_İncelenecek Yazı_:
İsmail Heniyye’nin İran’ın başkenti Tahran’da uğradığı suikast sonucunda şehit olması, HAMAS’ın geleceğine ilişkin, pek çok spekülasyonun yapılmasına yol açtı. İsrail’in Salih el-Aruri’den sonra Heniyye’yi hedef alması, HAMAS’ın “direniş ekseni”yle iyi ilişkilere sahip olan lider kadrosunu zayıflatmaya çalıştığı yorumlarına neden olurken, yeni seçilecek ismin daha ılımlı kanattan olacağı yönündeki tahminlerin de önünü açtı. Bu bağlamda, İran-Suriye çizgisine görece mesafeli olan, Türkiye-Katar çizgisini öne çıkaran ve Körfez ülkeleriyle yeniden diyalog yollarını zorlayan Halid Meşal’in ismi, gerek hareketin eski lideri olması gerekse de diaspora liderliği içerisinde en güçlü aday olarak görülmesi sebebiyle öne çıkmıştı. Fakat Şura Konseyi’nde yapılan seçimlerde hareketin en şahin isimlerinden biri ve Aksa Tufanı Operasyonu’nun mimarı olarak kabul edilen Yahya Sinvar’ın oy birliği ile seçilmesi, HAMAS’a ilişkin yapılan analizlerin önemli bir kısmının yüzeysel ve saha gerçekliğinden kopuk olduğunu bir kez daha ortaya koydu. Savaş şartları sebebiyle Gazze’den bir ismin lider seçilmesi en büyük sürpriz olsa da, Sinvar’ın temsil ettiği çizginin HAMAS’ın geleceğine yön vereceğini öngörmek mümkündü. Zira Sinvar’ın biyografisi, HAMAS’ın son yıllarda takip ettiği yol haritasında önemli yankılar bulmuştu. Bu çerçevede, Heniyye sonrası yeni liderlik yapılanmasının keskin bir kırılmadan ziyade, tedrici bir sürekliliği temsil edeceğini söylemek yanlış olmayacaktır.

_Verilen Kayıtlar_:
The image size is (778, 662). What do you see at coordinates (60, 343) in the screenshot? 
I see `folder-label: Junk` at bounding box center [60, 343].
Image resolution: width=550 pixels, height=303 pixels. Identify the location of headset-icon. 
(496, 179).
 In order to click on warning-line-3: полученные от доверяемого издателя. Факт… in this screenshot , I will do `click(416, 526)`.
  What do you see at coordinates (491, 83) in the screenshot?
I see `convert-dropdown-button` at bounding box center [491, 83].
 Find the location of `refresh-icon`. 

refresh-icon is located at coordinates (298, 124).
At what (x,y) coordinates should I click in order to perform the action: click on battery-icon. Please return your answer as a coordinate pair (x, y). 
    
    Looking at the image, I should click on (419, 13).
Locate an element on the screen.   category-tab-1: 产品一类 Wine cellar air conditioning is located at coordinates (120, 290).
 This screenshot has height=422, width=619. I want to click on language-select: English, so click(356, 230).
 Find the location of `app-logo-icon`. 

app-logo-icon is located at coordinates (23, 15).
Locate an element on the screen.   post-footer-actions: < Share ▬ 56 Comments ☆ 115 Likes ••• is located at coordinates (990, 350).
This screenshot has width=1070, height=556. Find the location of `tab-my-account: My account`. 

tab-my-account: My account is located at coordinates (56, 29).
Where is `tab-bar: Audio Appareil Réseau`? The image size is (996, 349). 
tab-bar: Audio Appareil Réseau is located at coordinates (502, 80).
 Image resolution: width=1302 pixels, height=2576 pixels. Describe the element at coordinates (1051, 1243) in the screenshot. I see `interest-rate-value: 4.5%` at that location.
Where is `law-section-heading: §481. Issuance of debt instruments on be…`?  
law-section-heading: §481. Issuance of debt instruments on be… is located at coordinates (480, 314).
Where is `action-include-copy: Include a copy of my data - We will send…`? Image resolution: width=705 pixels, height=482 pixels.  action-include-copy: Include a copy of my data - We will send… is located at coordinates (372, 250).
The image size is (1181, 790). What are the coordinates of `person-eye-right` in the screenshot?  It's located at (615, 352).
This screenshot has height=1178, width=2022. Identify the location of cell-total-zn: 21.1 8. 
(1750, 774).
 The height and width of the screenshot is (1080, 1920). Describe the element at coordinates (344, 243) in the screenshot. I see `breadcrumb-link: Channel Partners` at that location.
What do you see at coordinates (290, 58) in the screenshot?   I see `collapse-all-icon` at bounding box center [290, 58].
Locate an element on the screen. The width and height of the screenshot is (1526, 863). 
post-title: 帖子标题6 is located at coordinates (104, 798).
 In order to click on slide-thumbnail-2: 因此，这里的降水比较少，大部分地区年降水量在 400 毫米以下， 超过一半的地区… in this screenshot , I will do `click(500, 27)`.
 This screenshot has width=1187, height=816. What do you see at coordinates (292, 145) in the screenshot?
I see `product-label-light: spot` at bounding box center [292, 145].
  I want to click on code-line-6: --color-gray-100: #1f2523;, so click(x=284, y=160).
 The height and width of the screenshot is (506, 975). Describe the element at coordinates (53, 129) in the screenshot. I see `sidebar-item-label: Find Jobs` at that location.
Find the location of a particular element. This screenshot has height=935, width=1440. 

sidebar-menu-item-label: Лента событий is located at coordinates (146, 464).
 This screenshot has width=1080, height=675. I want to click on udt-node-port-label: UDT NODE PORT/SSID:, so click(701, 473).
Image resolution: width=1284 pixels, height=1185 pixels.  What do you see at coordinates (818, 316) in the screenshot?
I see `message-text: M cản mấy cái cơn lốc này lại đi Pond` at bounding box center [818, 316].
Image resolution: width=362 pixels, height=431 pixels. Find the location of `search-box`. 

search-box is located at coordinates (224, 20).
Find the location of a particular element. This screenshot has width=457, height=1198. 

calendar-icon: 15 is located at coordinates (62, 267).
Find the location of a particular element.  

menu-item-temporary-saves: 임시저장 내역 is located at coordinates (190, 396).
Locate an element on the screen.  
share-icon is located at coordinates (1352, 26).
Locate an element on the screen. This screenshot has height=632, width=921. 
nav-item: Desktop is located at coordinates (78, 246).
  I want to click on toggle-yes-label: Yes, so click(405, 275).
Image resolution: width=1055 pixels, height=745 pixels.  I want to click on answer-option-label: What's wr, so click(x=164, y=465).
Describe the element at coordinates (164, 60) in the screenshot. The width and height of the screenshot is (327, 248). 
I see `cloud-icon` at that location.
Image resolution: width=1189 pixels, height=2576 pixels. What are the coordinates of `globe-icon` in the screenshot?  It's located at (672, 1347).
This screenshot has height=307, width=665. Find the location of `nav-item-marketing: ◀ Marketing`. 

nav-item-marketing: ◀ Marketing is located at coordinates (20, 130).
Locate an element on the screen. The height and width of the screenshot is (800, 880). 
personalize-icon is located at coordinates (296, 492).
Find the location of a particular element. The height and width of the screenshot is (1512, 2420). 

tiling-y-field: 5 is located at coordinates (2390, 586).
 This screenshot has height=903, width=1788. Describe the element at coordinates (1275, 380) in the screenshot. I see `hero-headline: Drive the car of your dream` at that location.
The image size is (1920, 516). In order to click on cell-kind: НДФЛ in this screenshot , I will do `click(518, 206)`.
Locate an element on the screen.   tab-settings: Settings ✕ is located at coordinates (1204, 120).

_Malzemeyi İnceleyin_:
A) Kayıtlarda "In order to click on warning-line-3: полученные" ifadesinin geçtiği satırdan "center [491, 83]." ifadesinin geçtiği satıra kadar, bu iki satır da dahil, "издателя" yerine "поставщика" koyarak değiştir ve yeniden yaz; başka hiçbir yere dokunma.
B) HAMAS liderliği üzerine olan yazıyı bittiği yerden sürdür.
Yazı ile kayıtlar arasında hiçbir bağ yok.

_Çözümlü Sorular_:
A)
 In order to click on warning-line-3: полученные от доверяемого поставщика. Факт… in this screenshot , I will do `click(416, 526)`.
  What do you see at coordinates (491, 83) in the screenshot?
I see `convert-dropdown-button` at bounding box center [491, 83].

B)
Liderlik Vasfının Örülüşü
1962’de Gazze Şeridi’nin güneyinde yer alan Han Yunus mülteci kampında dünyaya gelen Sinvar, İsrail işgali, yoksulluk ve mücadele üçgeninde yaşadığı zorlu hayatın bir yansıması olarak genç yaşlarından itibaren Filistin direnişinde önemli görevler üstlendi. Gazze İslam Üniversitesi’nde Arap Dili bölümünden mezun olan Sinvar, Filistin Müslüman Kardeşler Hareketi’nin öğrenci birliği olan İslami Blok’ta aktif rol alırken, İslam Üniversitesi Öğrenci Konseyi'nde de beş yıl boyunca kritik tecrübeler edindi. Öğrenci faaliyetlerindeki pozisyonu, onun hem kuruluşunda HAMAS liderliğinde yer almasının önünü açtı hem de hareketin ilk nesli üzerinde önemli etkiler bırakmasına zemin hazırladı. 1986’da Şeyh Ahmet Yasin’in onayıyla gizli bir güvenlik yapılanması olan ve “Mecd” adıyla bilinen Cihad ve Davet Teşkilatı’nın kurucuları arasında yer aldı. İsrail istihbarat görevlilerini ve güvenlik servislerini izlemenin yanı sıra İsrail işgaline hizmet eden içerideki casusları ortaya çıkarma misyonuna sahip olan bu teşkilat, HAMAS’ın kuruluşunun ardından önce iç güvenlik sisteminin, daha sonra ise İzzeddin el-Kassam Tugayları’nın ana omurgasını oluşturdu. Dolayısıyla, Sinvar’ın bu teşkilatta üstlendiği rol ve hapis hayatı boyunca temsil ettiği pozisyon, HAMAS’ın siyasi kanadının yanı sıra askeri kanadının üzerinde de tesir gücünün yüksek olmasının önünü açtı.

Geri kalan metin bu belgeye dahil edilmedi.